• Extracted material:
^^^^^^^^^^^^^^^^
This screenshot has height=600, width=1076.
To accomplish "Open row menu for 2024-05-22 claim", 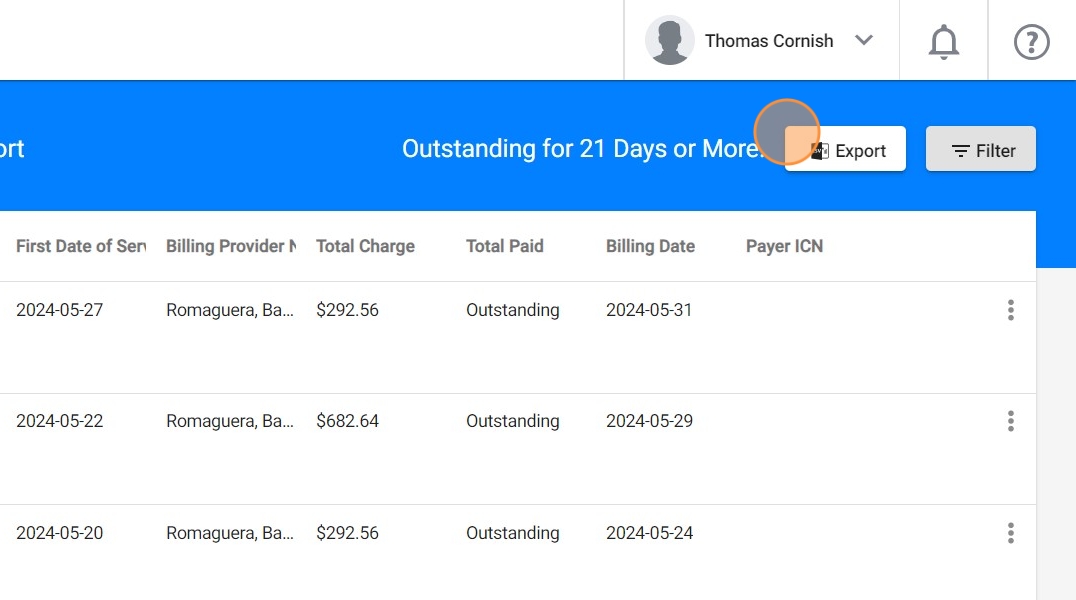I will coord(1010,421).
^^^^^^^^^^^^^^^^
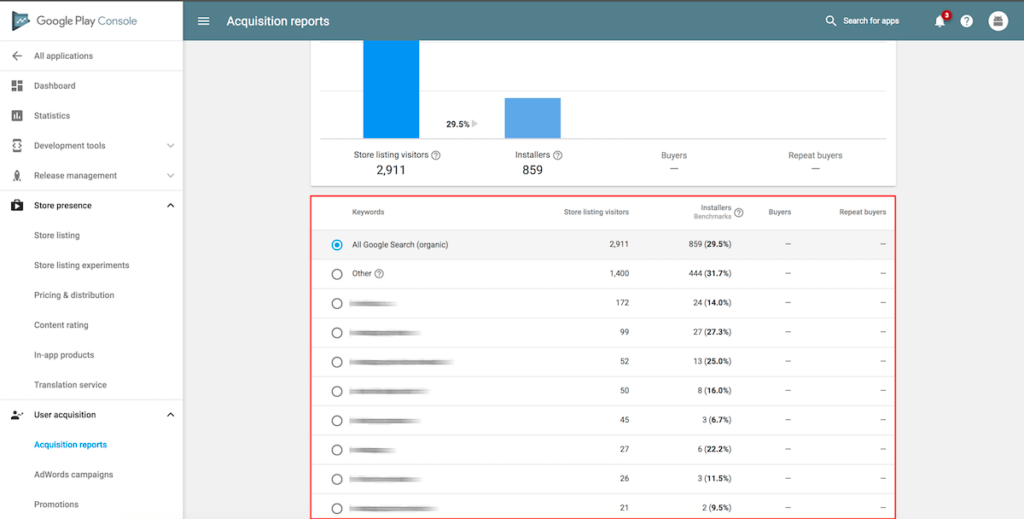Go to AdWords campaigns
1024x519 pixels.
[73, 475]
^^^^^^^^^^^^^^^^
• Aim of the exercise: Gather every line above that contains the string "screenshot", matching case exactly.

• Expected answer:
This screenshot has height=600, width=1076.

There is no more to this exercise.